Plusieurs aspects m'ont frappé à la lecture du livre, des points que je n'avais jamais remarqué avant, en tant que lecteur depuis ma plus verte jeunesse (à l'époque où on trouvait encore des Lucky Luke "mous", c'est à dire à couverture souple). Le principal est le désintérêt qui semble profond de Morris pour le dessin lui-même. Pour Morris, le dessin paraît purement fonctionnel, au service de l'action. Il doit être avant tout lisible, compréhensible et correctement mis en scène. Morris y parvient si bien que je n'avais jamais remarqué que de nombreuses vignettes dans Lucky Luke sont parfois simplement esquissées, en particulier dans les plans larges, où en quelques traits simplistes, un décor est mis en place. Ayant délégué le scénario à Goscinny qui fera véritablement s'envoler la série, ayant trouvé un style de dessin rapide et fonctionnel, Morris est alors sur des rails pour continuer sa série pendant des années et des années. Stéphane Beaujean se demande dans le documentaire quel pouvait bien être alors le moteur de Morris pour continuer à faire Lucky Luke pendant aussi longtemps. "La mise en scène" finit-il par conclure. "A posteriori, je crois que ce qui l'intéressait c'était la mise en scène". Pourtant, dans le livre, une comparaison cruelle entre une planche de Franquin et une planche similaire de Morris montre également à quel point Franquin avait le souci de la composition et de la vitesse quand Morris se contente de montrer une action lisible sans varier les points de vue.

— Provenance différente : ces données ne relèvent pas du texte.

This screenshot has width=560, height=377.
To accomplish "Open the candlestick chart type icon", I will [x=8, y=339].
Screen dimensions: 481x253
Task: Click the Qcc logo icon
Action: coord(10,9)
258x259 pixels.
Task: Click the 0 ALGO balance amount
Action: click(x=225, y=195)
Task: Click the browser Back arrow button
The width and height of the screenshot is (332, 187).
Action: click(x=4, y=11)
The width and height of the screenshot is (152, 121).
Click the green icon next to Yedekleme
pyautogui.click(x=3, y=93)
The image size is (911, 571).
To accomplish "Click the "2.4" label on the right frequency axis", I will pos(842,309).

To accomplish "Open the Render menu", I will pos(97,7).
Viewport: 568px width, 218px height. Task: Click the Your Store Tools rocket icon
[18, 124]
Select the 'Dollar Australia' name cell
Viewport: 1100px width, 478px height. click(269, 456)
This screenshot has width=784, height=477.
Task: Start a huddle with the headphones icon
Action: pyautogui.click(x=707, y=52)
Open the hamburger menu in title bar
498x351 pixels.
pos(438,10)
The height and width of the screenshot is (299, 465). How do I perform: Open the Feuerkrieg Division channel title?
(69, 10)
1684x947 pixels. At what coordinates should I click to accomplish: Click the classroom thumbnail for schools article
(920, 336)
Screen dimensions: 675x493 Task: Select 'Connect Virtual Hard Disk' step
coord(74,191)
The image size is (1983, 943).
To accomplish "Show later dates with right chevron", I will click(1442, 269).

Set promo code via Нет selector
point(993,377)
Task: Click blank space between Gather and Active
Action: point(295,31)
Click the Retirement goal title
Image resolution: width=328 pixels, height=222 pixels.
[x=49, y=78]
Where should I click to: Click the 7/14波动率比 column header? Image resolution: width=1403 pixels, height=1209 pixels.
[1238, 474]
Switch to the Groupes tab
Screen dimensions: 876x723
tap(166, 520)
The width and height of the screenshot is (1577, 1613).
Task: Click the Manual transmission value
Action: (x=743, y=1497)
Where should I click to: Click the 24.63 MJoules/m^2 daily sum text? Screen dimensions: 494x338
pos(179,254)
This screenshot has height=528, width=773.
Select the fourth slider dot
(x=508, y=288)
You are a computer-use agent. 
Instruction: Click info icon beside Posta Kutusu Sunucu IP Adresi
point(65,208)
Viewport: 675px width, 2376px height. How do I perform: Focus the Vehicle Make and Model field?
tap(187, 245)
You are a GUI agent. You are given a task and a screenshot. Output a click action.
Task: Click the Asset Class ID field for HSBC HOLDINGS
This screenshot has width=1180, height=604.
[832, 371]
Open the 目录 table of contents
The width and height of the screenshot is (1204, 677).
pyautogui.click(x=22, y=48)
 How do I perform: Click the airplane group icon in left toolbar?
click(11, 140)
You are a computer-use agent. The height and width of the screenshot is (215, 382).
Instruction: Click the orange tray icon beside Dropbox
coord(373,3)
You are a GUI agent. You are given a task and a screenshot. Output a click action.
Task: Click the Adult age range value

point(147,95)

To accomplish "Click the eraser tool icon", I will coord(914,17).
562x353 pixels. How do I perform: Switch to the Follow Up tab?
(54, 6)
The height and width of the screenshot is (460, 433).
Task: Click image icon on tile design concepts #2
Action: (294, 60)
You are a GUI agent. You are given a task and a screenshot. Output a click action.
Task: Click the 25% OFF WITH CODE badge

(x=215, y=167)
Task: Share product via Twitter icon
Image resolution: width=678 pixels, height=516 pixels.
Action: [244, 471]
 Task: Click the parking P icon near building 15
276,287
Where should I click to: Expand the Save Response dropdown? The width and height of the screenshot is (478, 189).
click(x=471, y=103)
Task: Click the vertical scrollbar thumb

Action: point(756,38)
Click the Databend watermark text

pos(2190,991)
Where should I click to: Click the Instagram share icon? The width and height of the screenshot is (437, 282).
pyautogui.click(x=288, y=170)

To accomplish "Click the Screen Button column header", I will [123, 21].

Alors, Morris, simple exécutant talentueux ? Sans doute pas, comme le démontre le livre, Morris était bien le maître à bord, essayait tout de même de placer des plans audacieux, plongées, contre-jours, jeux de symétrie, décomposition du mouvement et expérimentations sur les couleurs (que là aussi, je n'avais jamais vraiment remarquées).
Une chose est sûre, il était temps, alors que Lucky Luke, comme Astérix, vit désormais sa vie en l'absence de ses créateurs d'origine, qu'un ouvrage se penche sérieusement sur cet aspect de l'oeuvre. Et ce avant que le nombre de Lucky Luke 'post-Morris' dépasse le nombre de Lucky Luke 'par Morris' (On y est déjà pour Les Schtroumphs, bientôt sans doûte pour Blake et Mortimer), ou avant qu'un scénariste fasse intervenir un voyage dans le temps ou des extra-terrestres, ce qui signerait, comme l'indique malicieusement Hugues Dayez dans le documentaire, la fin effective de la série.